# Provided entries
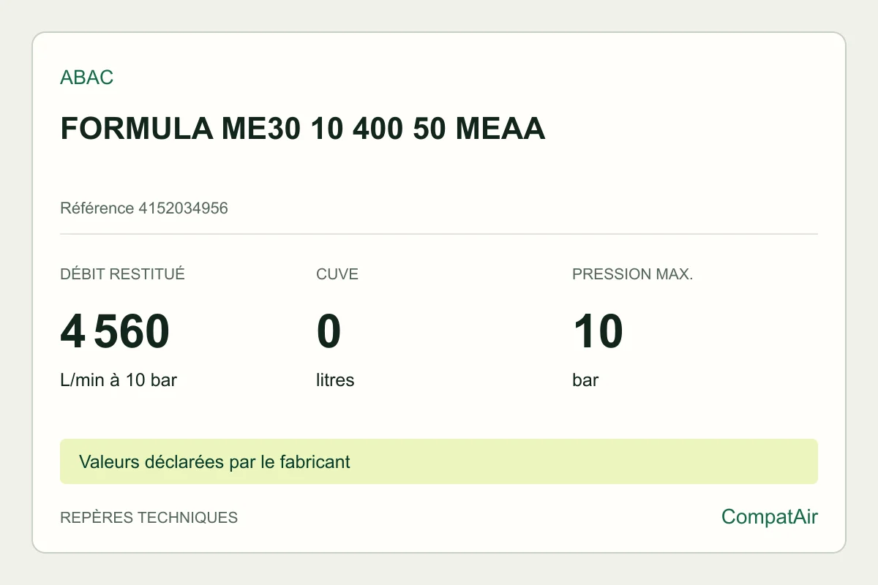
Task: Click the reference number 4152034956
Action: coord(183,208)
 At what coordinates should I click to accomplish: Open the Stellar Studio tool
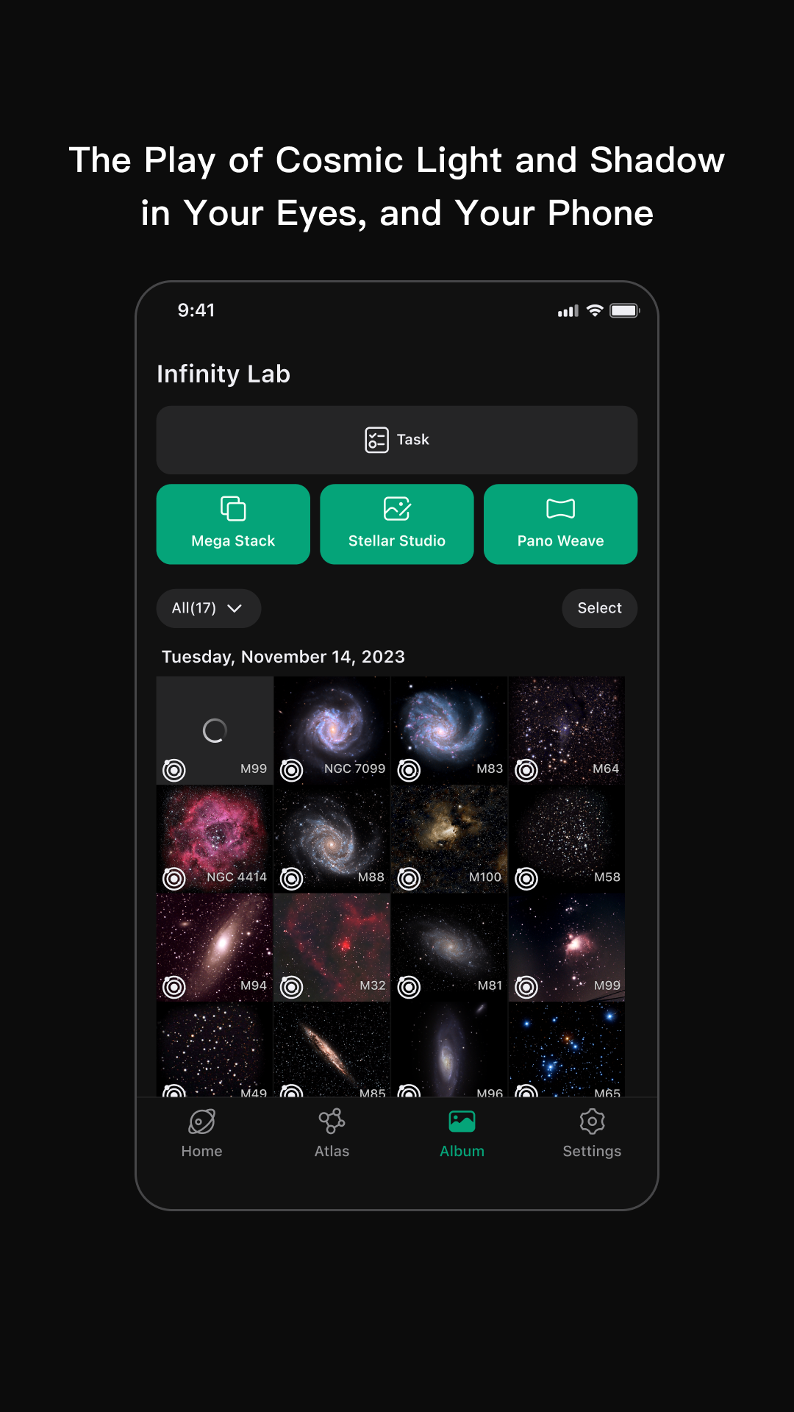coord(397,524)
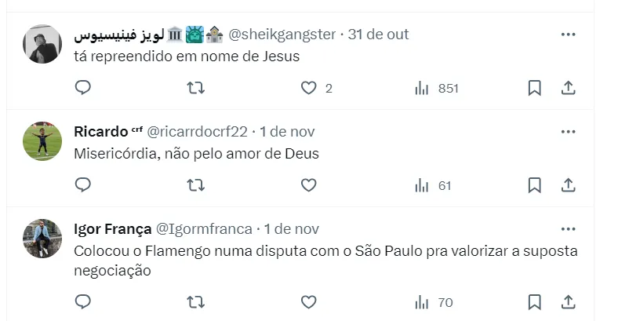Repost the "tá repreendido em nome de Jesus" tweet
The image size is (618, 321).
(x=196, y=88)
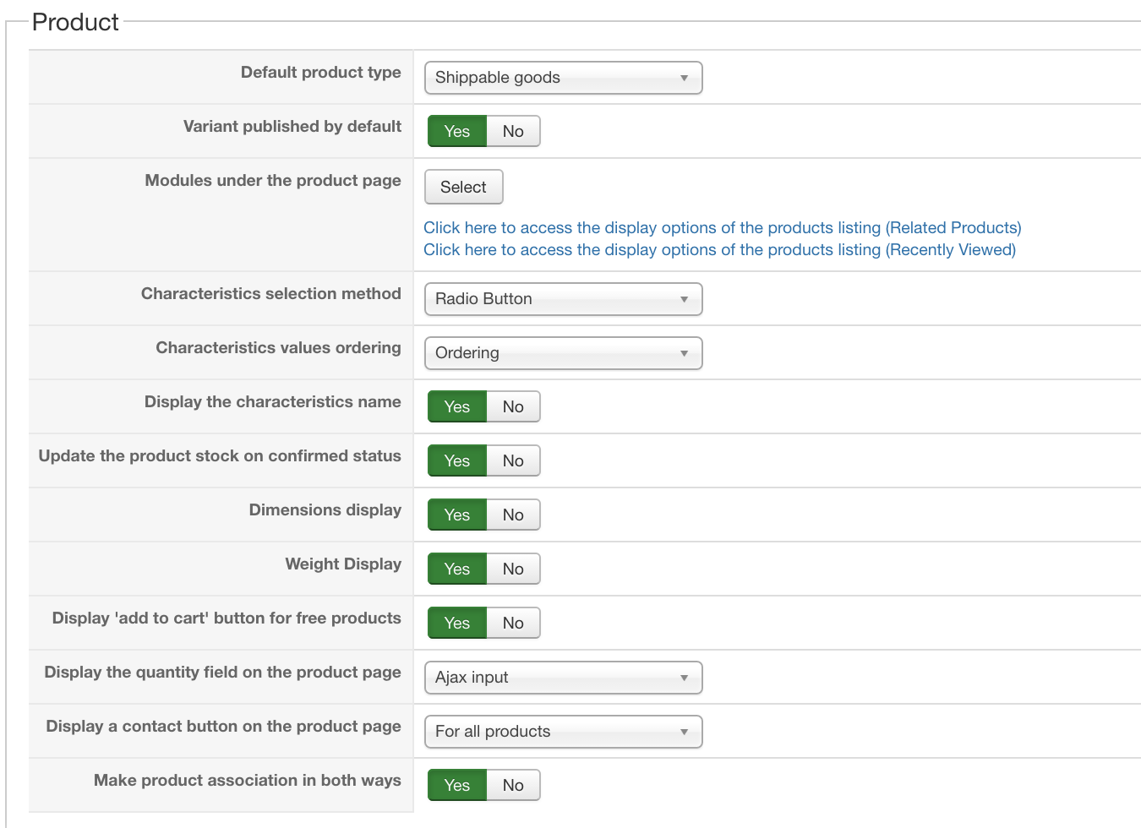This screenshot has height=828, width=1141.
Task: Open the contact button display dropdown
Action: pos(563,732)
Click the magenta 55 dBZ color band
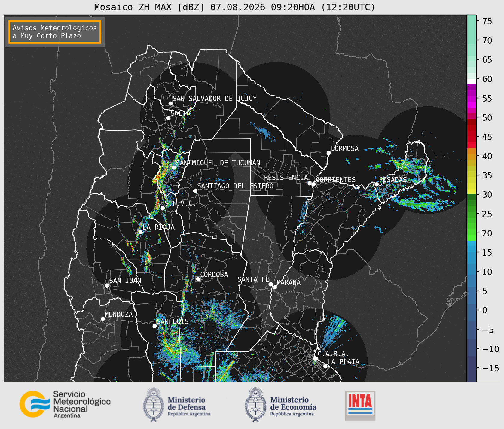Screen dimensions: 504x429 click(x=472, y=99)
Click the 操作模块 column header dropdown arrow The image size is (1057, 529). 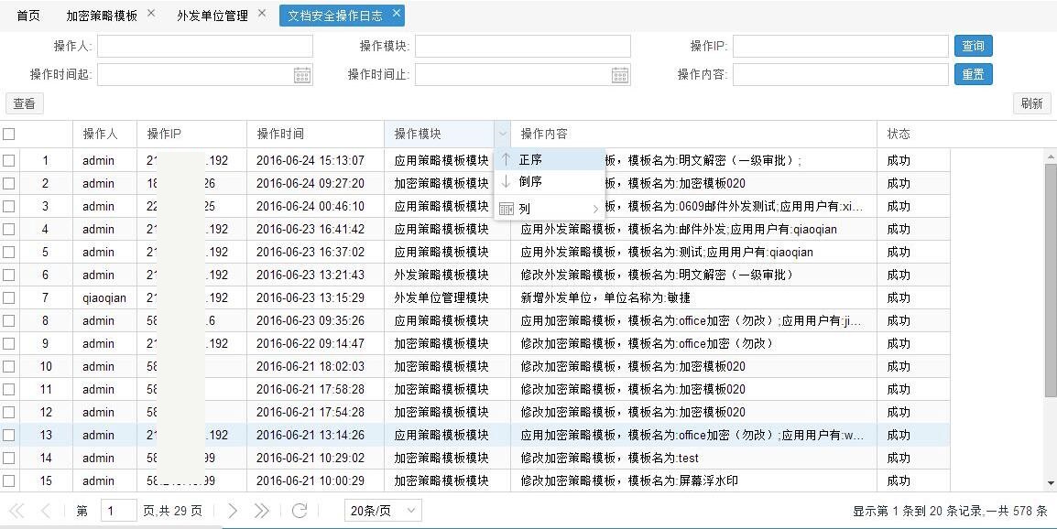pyautogui.click(x=502, y=135)
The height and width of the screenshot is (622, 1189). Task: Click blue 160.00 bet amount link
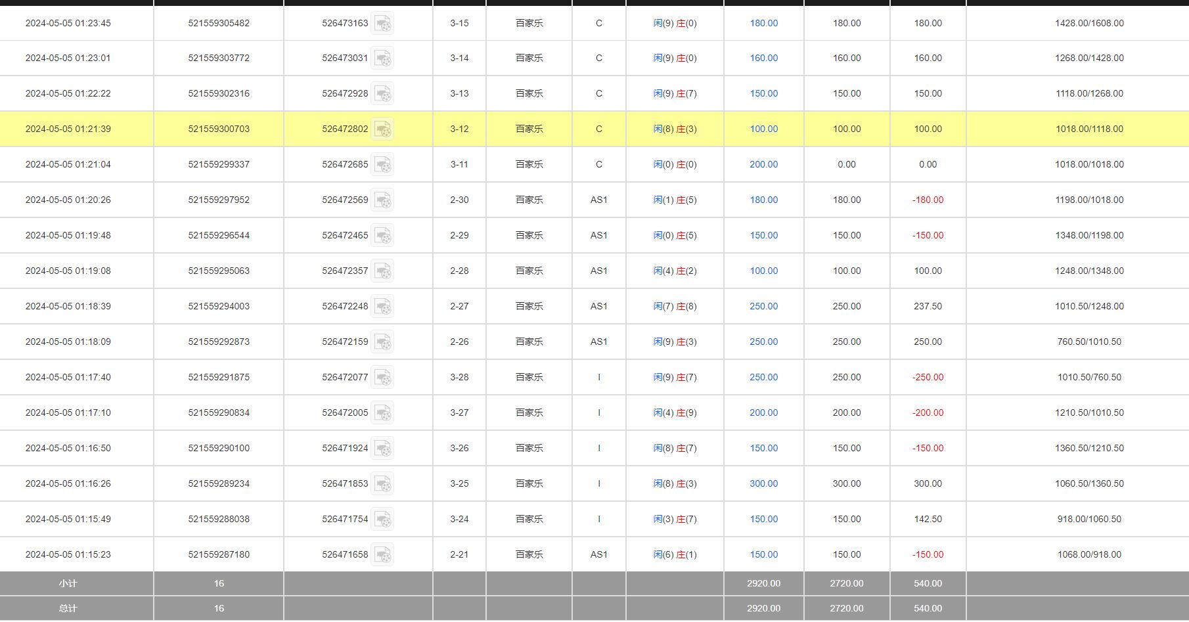click(763, 58)
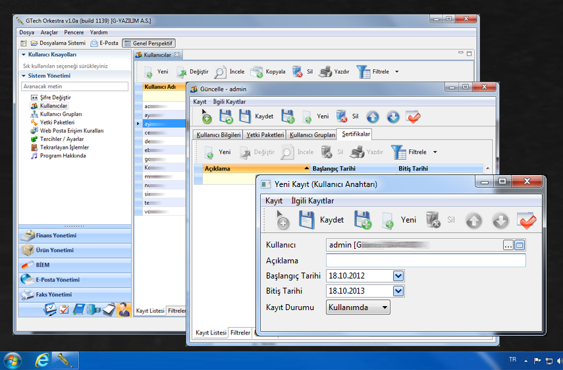Click Kopyala icon in Kullanıcılar toolbar
The width and height of the screenshot is (563, 370).
(x=256, y=72)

# Work order
Lines from the one that contains "The height and" through the last line of the data above are to be extracted exactly, with no pictures and no other lines.

# Output
The height and width of the screenshot is (622, 1189). Task: Click blue 160.00 bet amount link
click(763, 58)
Click Kopyala icon in Kullanıcılar toolbar
The width and height of the screenshot is (563, 370).
(x=256, y=72)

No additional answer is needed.